GIVEN PROBLEM:
In the article below about the Bruner Home, repeat word for word the portion starting at "At one point, according" and ending at "the historical integrity.".

EXCERPTED PASSAGE:
He applied for a demolition permit. During the inspection process, the city determined the home may be historic. “Apparently you cannot demolish it. You cannot alter the structural integrity of it. That would obviously change the inner workings of the property itself and what you can put there.” Being placed on the city’s local historic register would prevent Lindvall from demolishing parts of the exterior. He felt that limited his prospects.
The case went to the city’s Historic Preservation Commission. Chairman Patrick Boyd explains what they do. “It is essentially to assess the historic future of structures and facilities within the city limits,” Boyd says.
The property on the 200-block of Clark Street is known as The Bruner Home, datimg back to the 1920s. It is named for the family who lived there. The patriarch, David Bruner was a mailman.
“The house is in fantastic shape for the age that it is. It represents kind of a broader community,” Boyd says, as to why the commission felt the home was worth preserving.
At their October 2016 meeting, the commission voted 5-0 to list the Bruner Home on the Local Register of Historic Resources. That was over the objection of Lindvall who pleaded his case to no avail. He says he spent at least $20,000 to keep the building secure while awaiting a decision on if he can move forward on his renovation plans.
At one point, according to the meeting minutes, a commissioner and city staffer suggest that Lindvall turn the unit into a rental instead.
Boyd says they don’t want to impede Lindvall from starting a business, just preserve the historical integrity.
The home is in the district of councilman Clint Olivier. He sides with Lindvall. “I come down on the side of property rights. In this case, if the owner is not interested in having it be part of that registry, then I am going to side of the owner,” Olivier tells GV Wire.
The city council has the final say. That decision is scheduled for Thursday (March 16).

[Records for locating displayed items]
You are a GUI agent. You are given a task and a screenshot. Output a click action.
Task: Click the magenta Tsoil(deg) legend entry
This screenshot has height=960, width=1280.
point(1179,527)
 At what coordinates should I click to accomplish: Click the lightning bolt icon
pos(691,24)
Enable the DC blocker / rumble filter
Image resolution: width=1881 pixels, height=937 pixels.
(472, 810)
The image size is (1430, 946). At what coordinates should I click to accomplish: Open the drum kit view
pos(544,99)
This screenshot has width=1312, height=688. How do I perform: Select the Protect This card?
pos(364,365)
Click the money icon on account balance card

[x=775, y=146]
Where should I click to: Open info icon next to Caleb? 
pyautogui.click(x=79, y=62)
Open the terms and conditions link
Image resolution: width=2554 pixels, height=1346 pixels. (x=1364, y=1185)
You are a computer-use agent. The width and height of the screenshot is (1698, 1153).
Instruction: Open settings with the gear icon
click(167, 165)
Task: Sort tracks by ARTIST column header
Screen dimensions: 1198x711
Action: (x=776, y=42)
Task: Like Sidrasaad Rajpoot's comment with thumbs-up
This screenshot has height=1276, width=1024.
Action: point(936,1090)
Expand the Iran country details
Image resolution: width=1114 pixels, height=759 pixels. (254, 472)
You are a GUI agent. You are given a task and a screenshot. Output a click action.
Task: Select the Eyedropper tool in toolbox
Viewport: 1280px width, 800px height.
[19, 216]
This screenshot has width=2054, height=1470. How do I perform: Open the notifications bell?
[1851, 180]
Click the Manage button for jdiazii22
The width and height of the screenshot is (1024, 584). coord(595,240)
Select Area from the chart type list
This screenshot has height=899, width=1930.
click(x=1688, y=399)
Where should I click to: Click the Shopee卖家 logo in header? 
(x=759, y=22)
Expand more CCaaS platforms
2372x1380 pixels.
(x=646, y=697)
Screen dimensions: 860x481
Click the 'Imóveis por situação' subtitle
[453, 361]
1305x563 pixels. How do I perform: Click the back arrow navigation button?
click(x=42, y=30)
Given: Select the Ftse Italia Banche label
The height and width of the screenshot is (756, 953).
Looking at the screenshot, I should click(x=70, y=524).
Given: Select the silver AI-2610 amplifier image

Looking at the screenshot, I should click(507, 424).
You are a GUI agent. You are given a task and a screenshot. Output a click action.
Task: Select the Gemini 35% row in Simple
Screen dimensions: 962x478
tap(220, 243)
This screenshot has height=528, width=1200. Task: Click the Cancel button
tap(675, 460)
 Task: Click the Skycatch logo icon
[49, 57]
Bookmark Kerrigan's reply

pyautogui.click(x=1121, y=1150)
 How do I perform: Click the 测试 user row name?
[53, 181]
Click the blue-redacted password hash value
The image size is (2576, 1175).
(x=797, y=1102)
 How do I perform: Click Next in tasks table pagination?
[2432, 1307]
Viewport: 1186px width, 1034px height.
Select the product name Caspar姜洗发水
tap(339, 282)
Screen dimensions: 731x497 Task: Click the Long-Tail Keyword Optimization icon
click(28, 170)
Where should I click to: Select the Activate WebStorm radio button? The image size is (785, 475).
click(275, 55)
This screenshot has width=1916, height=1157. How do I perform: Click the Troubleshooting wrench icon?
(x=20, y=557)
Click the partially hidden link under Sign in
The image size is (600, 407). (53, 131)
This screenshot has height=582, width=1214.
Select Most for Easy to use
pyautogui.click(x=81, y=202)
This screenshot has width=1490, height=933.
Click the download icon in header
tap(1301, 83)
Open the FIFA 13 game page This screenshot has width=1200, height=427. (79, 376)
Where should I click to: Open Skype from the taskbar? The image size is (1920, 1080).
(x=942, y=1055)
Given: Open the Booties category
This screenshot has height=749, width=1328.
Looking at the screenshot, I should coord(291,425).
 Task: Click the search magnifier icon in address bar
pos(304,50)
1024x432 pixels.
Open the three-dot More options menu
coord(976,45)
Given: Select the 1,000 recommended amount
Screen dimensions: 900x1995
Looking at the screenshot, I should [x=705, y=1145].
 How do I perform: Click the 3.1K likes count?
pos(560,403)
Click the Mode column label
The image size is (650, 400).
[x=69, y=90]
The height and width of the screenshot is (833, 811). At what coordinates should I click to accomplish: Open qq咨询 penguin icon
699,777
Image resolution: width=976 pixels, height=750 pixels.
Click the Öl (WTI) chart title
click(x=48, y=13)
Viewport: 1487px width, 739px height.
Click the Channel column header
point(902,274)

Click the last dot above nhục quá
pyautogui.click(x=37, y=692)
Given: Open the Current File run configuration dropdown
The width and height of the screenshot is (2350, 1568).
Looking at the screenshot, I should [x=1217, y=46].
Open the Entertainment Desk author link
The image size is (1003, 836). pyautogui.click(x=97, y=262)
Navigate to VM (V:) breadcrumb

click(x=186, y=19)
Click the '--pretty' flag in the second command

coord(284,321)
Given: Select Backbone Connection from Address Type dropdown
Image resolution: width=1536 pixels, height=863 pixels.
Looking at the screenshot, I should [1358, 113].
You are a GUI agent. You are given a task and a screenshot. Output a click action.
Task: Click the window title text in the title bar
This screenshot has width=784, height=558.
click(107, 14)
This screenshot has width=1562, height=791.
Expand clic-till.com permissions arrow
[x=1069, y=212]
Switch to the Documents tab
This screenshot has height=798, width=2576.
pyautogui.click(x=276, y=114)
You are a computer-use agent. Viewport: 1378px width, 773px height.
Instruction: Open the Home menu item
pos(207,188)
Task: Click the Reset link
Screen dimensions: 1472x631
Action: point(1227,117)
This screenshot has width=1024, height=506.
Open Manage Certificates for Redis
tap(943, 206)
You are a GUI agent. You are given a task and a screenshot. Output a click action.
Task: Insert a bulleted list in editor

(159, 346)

ANSWER TO THIS TASK:
At one point, according to the meeting minutes, a commissioner and city staffer suggest that Lindvall turn the unit into a rental instead.
Boyd says they don’t want to impede Lindvall from starting a business, just preserve the historical integrity.